__DOCUMENT__:

☆ ☆ ☆

[Mb-civic] The Wrong Wiretap Debate - David Ignatius - Washington Post Op-Ed

William Swiggard swiggard at comcast.net
Wed Feb 8 03:52:34 PST 2006


The Wrong Wiretap Debate

By David Ignatius
Wednesday, February 8, 2006; A19

As quickly as you can say the words "Karl Rove," the debate over the 
National Security Agency's anti-terrorist surveillance program is 
degenerating into a partisan squabble. Rather than seeking a compromise 
that would anchor the program in law, both the administration and its 
critics are pursuing absolutist agendas -- insisting on the primacy of 
security or liberty, rather than some reasonable balance of the two. 
This way lies disaster.

The NSA surveillance debate truly deserves the overworked moniker 
"historic." This is a fundamental test of the authority of Congress and 
the executive in wartime. It pits the president's power as commander in 
chief under Article II of the Constitution against specific legislative 
rules mandated by Congress in the 1978 Foreign Intelligence Surveillance 
Act. A stable, legal foundation for the NSA program can come by placing 
it under FISA jurisdiction, or by amending FISA, or perhaps by a 
judicial review that might support the administration's argument that 
Article II trumps FISA. Instead, we have none of the above.

☆ ☆ ☆

__GIVEN DATA__:
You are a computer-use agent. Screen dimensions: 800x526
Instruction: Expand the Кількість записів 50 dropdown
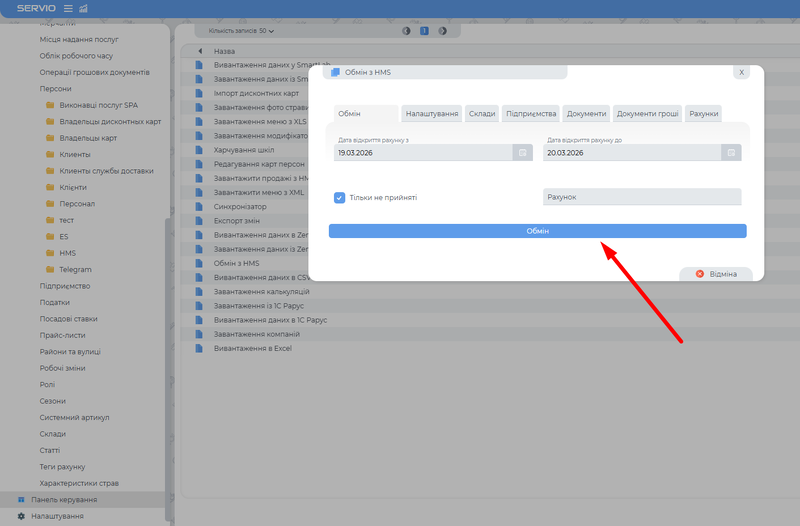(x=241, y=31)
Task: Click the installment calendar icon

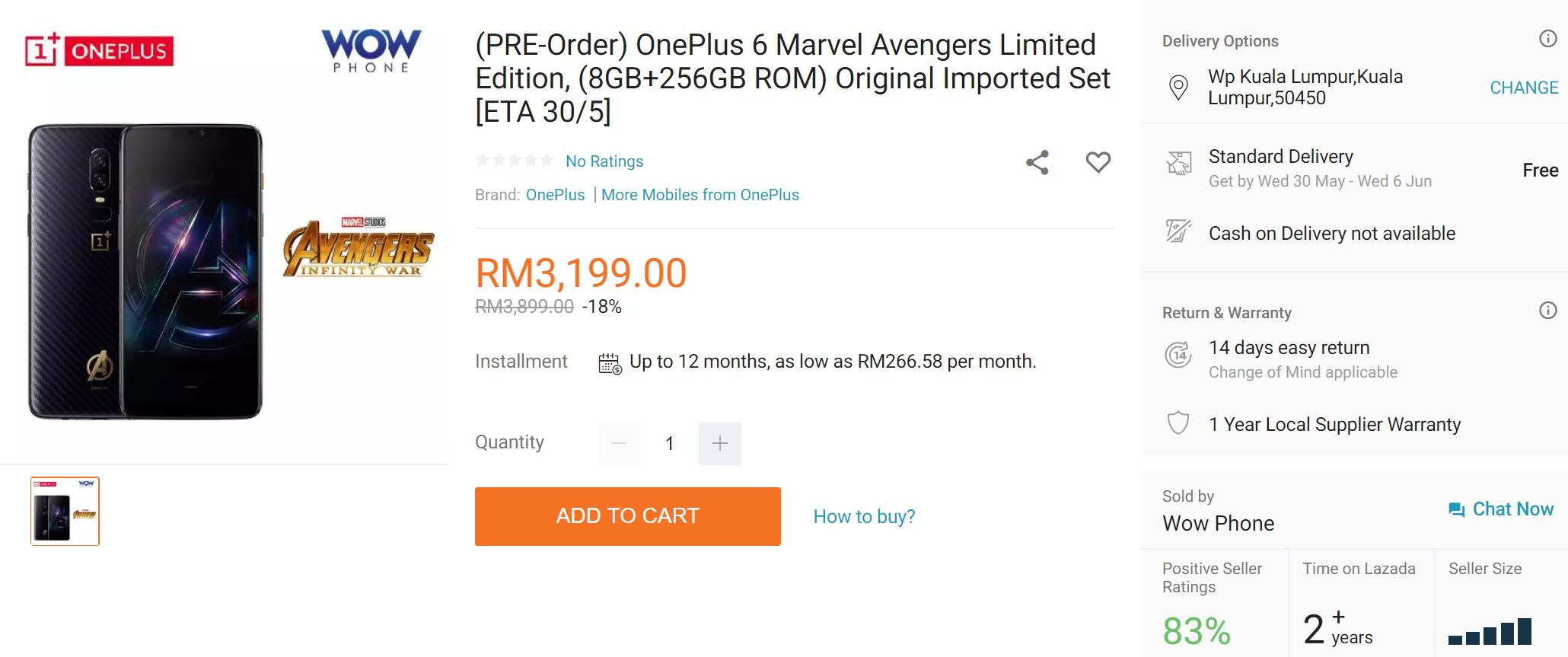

☆ ☆ ☆

__STATED GOAL__: Pick up the op-ed about the debate over the NSA's surveillance program right after its final sentence and keep writing it.

__RESULT FOR THIS EXERCISE__:
The administration is trying to ramrod the program through, shamelessly 
summoning families of Sept. 11 victims to intimidate political 
opposition. Rove evidently has defined anti-terrorist surveillance as a 
new "wedge" issue -- you're either with the administration or you're for 
Osama bin Laden. Attorney General Alberto Gonzales mouthed the 
no-compromise rhetoric before the Senate Judiciary Committee Monday, but 
policy decisions on this issue are made in the bunker occupied by Vice 
President Cheney and his chief of staff, David Addington. There is a 
lawyers' revolt brewing at Justice, State and the CIA against 
Addington's diktats, as outlined in the Feb. 6 edition of Newsweek, but 
so far the rule-of-law advocates haven't swayed President Bush.

Liberal interest groups are also refusing to compromise. I'm told they 
were urging Democratic members of Congress this week not to amend FISA. 
They would rather wait until next year, figuring they will have more 
congressional support after the 2006 elections. They also want to pursue 
their lawsuit charging that the president's actions are illegal. In the 
meantime, the NSA's program to "connect the dots" and track potential 
terrorists remains in legal limbo.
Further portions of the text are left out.